**THE RECORDS:**
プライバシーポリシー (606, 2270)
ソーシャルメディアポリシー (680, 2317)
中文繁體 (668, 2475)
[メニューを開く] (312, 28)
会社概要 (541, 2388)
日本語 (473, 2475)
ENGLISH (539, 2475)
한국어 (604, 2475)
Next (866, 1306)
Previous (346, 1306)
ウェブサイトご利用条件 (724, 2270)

**EXERCISE AIM:** An exact transcription of all the records is required.

**ANSWER TO THIS EXERCISE:**
プライバシーポリシー (606, 2270)
ソーシャルメディアポリシー (680, 2317)
中文繁體 (668, 2475)
[メニューを開く] (312, 28)
会社概要 (541, 2388)
日本語 (473, 2475)
ENGLISH (539, 2475)
한국어 (604, 2475)
Next (866, 1306)
Previous (346, 1306)
ウェブサイトご利用条件 (724, 2270)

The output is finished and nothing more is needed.